Web Page Media and Content Classification

Aims

  • describe basic procedures for using a web browser (Netscape 4.0 and higher) in order to determine page layout
  • provide basic procedures for acquiring detailed properties of individual elements
  • describe and explain procedures for using a web authoring application (NetObjects Team Fusion Version 3.0 and higher) for reproducing the layout or web pages classified according to its constituent media

Introduction

In order to completely describe a web page you need to be able to provide several kinds of information for all page elements. The purpose of this document is to introduce simple methods for describing web pages. These methods provide data sufficient to create page mock-ups that show the important attributes of page media used on a specific web page. Web pages are described by gathering or determining the following data for each element:

  • assigning a unique label,
  • identifying its screen location,
  • determining the type of media used to represent it on the screen,
  • determining its size- both in terms of its screen coordinates, bytes, and area
  • the number of times the element is repeated on the page (if any), and
  • any other properties including for example if the repeating element occurs in distinct groups (if relevant).

Each of these attributes is described along with a method for determining it. The following discussion assumes that you are using Netscape Navigator 4.5 to acquire data about page layouts and elements and NetObjects Team Fusion Version 3.0 to create page mock-ups based on that data.

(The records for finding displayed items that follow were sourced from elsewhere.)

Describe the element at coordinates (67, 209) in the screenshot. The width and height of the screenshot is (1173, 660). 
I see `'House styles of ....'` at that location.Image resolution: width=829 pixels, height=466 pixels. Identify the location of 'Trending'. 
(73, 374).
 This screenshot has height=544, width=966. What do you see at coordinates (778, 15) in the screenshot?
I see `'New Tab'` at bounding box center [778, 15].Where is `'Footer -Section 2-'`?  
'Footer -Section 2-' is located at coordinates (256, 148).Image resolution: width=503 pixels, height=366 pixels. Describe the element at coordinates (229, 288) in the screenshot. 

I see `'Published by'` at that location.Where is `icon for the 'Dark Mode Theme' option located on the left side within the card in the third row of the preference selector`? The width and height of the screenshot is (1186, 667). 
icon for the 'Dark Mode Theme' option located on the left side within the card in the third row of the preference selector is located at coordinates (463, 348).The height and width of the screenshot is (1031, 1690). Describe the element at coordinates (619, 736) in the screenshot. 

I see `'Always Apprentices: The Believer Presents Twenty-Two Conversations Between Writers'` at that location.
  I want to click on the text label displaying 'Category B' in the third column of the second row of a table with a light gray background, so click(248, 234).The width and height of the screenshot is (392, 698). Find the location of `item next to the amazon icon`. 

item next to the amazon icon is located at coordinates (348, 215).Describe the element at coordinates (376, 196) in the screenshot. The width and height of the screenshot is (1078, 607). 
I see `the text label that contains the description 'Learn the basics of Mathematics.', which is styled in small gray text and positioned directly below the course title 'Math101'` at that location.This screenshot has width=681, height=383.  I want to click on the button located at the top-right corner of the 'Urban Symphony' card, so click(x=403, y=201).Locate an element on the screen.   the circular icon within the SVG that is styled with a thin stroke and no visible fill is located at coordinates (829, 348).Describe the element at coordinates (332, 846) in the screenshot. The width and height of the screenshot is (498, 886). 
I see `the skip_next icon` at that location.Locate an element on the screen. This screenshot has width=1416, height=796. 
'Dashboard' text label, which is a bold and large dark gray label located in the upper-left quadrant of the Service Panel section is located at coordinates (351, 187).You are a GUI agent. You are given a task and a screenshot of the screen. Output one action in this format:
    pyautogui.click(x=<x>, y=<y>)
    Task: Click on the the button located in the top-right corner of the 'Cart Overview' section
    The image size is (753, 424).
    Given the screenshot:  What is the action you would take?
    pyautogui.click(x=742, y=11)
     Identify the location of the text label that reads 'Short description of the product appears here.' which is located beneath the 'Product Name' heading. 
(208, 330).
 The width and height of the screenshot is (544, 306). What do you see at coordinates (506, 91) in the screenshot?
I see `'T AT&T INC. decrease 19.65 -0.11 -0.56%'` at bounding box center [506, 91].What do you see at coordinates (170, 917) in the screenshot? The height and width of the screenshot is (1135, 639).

However before describing the attributes of page elements we need to understand how the page is organised - its page layout - and how to find out as much about the constituent media being used on the page. The University of Wollongong home page at http://www.uow.edu.auis used as an example for the remainder of this exercise.

Determining Page Layout

Arrangement of Elements on the Page

In order to identify the elements that exist on a page, and their respective locations, point your web browser to the appropriate page. To show all elements of the page, select the File | Edit Page option from Netscape Communicator, see Figure 1 (top left image). This invokes a program called Netscape Composer, a simple HTML authoring program whose initial screen is shown in Figure 1 (lower right image). Note that each page element is now surrounded by a dashed box - called a bounding box - which shows how large the element is on the screen. These bounding boxes around each element are used as the basis for determining screen co-ordinates as described below.

Figure 1:Select File | Edit Page from Netscape Communicator (top left image) loads up a component called Netscape Composer - a simple HTML authoring program (lower right image)



Listing All Page Elements


To make sure that all page elements are identified, and in order to determine how many of these elements are used more than once- see the Section called Number (Repetition), select the View | Page Info option from either Netscape Communicator or Netscape Composer. The listing of page elements for the University of Wollongong home page is provided in Figure 2. This list is shown in two windows. The top window consists of a list of links for all page elements. The lower window provides information on the selected element. The default element is a description of the page itself, as shown in Figure 2.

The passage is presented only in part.